Richard Thomas Baker
Always a leader, his lifetime, like [that of] Gaul, can be divided into three parts, each one crowned with distinction and widespread recognition. In the first phase, Richard Thomas Baker achieved the ambition of every American schoolboy to become a national champion athlete. In his maturity, he rose through the ranks of his public accounting firm to become its managing partner and worldwide leader for over a dozen years during a period of increased awareness of accounting information, great professional growth, and major social change. In the third phase, for a fifteen year period, he served on the boards of directors of seven fortune 500 companies (none of which were clients of Ernst & Ernst).
In 1986, he was selected by the National Association of Corporate Directors as the outstanding director of the year. On all seven companies, he was chairman of their increasingly powerful audit committees. After retirement he enjoyed golf, fishing, and hunting and had time to enjoy the accomplishments of others including those of his four college degree children and playwright son. He also kept close tabs on the pronouncements of the Financial Accounting Standards Board. Born during World War I in Anderson, Indiana on September 4, 1917, he was educated in a one-room school house through the sixth grade. He was the youngest of three sons of a father who worked for General Motors-Delco Remy Division for 35 years at a managerial level. In Anderson High School, Dick achieved the dream of every Indiana youth. In his senior year, he starred on the basketball team which won the state championship and was named on the all-state team. He came to Ohio State with only a waiver of the out-of-state-tuition to play basketball and to major in accounting. He worked part-time as an assistant trainer to support himself for four years. His many honors included being elected president of his fraternity, president of an all-university honorary and president of his senior class. He was on the basketball team from his sophomore year on. In his senior year he led the team to the Big Ten Championship and received All-American honors. The team was defeated in the final game of the first National College Championship in 1939.

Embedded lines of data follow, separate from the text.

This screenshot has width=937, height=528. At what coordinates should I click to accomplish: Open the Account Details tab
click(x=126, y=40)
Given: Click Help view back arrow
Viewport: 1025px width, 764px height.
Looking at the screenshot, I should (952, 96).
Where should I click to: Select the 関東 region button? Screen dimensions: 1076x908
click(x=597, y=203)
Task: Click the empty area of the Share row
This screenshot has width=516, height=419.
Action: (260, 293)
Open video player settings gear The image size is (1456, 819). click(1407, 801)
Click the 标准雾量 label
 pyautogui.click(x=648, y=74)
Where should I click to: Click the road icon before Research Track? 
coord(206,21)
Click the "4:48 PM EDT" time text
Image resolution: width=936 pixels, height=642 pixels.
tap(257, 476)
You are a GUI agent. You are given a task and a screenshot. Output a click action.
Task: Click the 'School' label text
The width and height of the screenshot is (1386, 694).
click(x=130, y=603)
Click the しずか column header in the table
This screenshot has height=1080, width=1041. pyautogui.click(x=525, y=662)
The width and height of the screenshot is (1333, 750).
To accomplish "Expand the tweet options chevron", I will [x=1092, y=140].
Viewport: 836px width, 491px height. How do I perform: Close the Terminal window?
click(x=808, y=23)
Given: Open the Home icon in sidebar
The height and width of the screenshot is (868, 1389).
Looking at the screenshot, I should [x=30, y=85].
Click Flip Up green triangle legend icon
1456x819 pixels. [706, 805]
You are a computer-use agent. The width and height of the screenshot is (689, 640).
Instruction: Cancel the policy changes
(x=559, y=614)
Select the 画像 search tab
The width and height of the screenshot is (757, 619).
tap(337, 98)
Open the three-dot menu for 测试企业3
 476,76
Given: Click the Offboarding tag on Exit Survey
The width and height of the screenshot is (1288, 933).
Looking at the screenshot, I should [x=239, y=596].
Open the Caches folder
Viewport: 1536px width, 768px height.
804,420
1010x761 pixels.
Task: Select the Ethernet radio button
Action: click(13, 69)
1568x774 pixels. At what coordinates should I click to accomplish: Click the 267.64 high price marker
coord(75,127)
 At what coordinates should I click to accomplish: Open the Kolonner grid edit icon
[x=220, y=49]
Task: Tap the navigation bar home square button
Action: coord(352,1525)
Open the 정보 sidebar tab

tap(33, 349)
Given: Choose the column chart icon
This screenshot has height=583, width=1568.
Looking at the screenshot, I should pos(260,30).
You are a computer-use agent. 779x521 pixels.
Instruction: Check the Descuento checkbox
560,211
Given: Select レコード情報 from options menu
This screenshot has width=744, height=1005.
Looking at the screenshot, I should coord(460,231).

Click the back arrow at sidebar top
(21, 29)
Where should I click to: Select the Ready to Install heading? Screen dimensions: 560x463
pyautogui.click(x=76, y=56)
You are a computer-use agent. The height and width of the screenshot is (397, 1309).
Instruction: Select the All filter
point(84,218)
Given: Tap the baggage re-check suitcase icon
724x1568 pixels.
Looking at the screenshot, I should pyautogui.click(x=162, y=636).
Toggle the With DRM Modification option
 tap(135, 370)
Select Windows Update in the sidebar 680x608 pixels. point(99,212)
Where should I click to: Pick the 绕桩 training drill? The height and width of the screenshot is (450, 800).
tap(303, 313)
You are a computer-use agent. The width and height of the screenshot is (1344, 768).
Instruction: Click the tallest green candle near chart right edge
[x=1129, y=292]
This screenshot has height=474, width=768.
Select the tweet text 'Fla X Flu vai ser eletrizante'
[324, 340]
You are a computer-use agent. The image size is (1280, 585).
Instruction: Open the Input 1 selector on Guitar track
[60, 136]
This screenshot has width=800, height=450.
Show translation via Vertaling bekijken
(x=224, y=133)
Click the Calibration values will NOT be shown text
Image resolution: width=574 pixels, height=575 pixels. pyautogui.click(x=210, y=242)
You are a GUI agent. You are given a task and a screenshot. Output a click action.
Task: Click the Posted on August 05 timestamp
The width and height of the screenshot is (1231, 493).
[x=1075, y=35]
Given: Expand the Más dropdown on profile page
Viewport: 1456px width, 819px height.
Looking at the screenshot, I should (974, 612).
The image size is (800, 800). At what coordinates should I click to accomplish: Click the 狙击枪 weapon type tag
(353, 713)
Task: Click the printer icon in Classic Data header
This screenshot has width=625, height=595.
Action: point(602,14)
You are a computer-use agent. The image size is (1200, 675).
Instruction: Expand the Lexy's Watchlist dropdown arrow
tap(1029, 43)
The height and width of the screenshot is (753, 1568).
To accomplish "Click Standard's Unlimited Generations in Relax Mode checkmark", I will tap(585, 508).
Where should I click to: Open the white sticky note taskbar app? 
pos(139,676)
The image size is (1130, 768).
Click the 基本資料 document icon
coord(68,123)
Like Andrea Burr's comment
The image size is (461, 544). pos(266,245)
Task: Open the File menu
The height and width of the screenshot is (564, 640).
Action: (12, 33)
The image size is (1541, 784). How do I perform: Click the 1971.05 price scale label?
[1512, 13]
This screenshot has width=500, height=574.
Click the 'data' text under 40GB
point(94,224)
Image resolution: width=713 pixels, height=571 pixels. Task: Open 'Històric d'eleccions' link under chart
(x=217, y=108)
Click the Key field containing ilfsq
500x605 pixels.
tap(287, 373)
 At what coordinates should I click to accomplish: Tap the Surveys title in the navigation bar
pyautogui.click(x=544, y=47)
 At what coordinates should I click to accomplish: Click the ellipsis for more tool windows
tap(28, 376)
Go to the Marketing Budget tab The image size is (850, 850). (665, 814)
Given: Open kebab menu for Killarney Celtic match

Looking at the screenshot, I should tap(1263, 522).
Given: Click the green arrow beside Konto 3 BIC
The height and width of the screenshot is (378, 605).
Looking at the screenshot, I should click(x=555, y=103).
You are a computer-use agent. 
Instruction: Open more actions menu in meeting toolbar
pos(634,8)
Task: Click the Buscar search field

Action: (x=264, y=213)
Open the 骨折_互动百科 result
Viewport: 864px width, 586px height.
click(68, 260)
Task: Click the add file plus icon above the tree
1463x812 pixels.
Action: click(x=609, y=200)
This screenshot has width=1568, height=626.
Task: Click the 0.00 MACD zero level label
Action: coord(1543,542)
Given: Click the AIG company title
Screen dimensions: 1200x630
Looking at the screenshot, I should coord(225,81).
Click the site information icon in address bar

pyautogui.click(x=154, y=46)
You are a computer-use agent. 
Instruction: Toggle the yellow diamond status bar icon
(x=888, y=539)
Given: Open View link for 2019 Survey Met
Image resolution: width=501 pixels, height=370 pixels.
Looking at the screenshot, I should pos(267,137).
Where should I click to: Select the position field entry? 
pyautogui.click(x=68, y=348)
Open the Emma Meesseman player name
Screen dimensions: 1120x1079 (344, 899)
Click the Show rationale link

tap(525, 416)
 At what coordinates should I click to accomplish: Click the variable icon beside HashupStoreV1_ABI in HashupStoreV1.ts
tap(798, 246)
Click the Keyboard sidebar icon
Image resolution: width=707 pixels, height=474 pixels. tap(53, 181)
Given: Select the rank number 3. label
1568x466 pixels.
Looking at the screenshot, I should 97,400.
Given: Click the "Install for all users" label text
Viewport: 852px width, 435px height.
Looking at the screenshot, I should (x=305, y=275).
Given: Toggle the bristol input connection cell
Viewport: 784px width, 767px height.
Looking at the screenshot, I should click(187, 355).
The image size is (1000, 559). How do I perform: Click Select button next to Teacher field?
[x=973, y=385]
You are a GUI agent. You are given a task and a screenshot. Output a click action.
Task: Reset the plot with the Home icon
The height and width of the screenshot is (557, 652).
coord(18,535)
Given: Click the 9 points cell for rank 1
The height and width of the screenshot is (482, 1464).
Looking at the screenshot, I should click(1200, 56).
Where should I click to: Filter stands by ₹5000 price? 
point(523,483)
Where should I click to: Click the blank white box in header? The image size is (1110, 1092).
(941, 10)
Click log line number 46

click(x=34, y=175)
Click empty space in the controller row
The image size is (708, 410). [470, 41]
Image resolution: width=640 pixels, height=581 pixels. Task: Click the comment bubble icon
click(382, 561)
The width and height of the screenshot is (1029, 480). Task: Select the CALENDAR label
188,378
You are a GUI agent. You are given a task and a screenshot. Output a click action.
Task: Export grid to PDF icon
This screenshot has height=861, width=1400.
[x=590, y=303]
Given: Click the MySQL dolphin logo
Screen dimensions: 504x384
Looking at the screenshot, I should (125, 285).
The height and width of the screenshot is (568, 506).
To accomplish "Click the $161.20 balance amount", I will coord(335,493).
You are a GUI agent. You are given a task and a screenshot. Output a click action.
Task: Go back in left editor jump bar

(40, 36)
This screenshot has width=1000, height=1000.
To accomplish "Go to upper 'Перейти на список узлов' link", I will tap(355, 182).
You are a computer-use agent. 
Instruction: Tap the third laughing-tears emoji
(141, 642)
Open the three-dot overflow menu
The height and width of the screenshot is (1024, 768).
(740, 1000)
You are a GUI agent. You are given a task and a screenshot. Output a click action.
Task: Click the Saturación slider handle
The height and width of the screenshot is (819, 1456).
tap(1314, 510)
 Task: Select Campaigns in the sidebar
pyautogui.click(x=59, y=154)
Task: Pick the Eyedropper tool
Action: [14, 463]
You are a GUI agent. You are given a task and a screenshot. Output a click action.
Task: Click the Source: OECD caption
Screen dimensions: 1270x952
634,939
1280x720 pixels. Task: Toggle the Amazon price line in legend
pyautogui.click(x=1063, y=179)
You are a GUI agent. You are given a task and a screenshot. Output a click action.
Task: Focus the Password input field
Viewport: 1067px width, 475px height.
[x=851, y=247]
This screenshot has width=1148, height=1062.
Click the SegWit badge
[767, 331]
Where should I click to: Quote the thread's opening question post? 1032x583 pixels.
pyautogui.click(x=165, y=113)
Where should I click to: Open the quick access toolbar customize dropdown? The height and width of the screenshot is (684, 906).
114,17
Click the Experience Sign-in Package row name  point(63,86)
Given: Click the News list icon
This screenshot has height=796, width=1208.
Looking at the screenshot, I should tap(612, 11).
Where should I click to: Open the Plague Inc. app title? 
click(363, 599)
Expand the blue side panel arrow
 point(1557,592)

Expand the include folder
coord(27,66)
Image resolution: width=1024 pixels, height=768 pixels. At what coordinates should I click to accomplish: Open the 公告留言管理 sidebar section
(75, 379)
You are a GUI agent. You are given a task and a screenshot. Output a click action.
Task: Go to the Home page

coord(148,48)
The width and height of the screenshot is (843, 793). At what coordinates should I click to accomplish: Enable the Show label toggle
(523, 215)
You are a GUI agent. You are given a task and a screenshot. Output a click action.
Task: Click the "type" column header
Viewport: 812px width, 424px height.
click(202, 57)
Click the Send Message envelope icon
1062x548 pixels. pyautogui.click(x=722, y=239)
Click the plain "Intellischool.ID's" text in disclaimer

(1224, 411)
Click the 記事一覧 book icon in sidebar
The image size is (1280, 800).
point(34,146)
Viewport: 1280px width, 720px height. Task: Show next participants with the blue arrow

After graduation, the only one of his family to [marry], he married Marty, the Ohio State senior prom queen. In 1939, the country was still recovering from the Great Depression, jobs in public accounting were difficult to get, and notwithstanding his academic record, he went with Goodyear. Six months later, he was hired temporarily with the firm A. C. Ernst had started in Cleveland in 1903. After the busy season, the firm let go many of the temporary hires but not, of course, Dick Baker. He rose through the ranks still as a temporary hire until he became managing partner, a post he held for 13 years. He refined Ernst's concepts with emphasizing client services by having the most offices of a firm, always offering management services and by stressing interaction of its members with its clients, the business community, and beyond. In a period spanning four wars and thirty-seven years with the firm, he switched the firm's role from avoiding involvement in national and global accounting policy to one of its most effective and respected participants in these matters. He faced an ever increasing demand for reliable and comprehensive financial information. This rising demand brought about increasingly active capital markets and the expansion of American business. Accounting became front page news as society pressed through courts and Congress for more publicly available accounting. He led his firm [among others] to become leading participants in meeting these challenges and in vindicating the accounting profession as a vital and effective private-sector financial information function. The firm's direct involvement was supported by extensive and widely disseminated publications.
Examples of programs once unique were the faculty assistance program for minority colleges--a leave of absence-salary continuation program and annual academic seminars, schools of accounting and accounting accreditation. His leadership demonstrated an understanding of social issues and the needs of education. For decades he had shown extraordinary leadership in the voluntary sector now called United Way. He had long been active in Blue Coats, Inc., an organization which gives assistance to families of police and firemen killed in the line of duty. He helped arrange the Metropolitan Opera cross country tours. He served on the founding Ohio Board of Regents which formulated a master plan for higher education in Ohio. Without parallel, for his dedication as an alumnus, he had been awarded two honorary doctorates and was named as the National Public Accountant of the Year.
Without peer for achieving equilibrium of the firm's professional integrity, professional innovation and entrepreneurial competitiveness, he was the 53rd Accounting Hall of Fame Member. Richard Thomas Baker died on December 7, 2002 at age 85.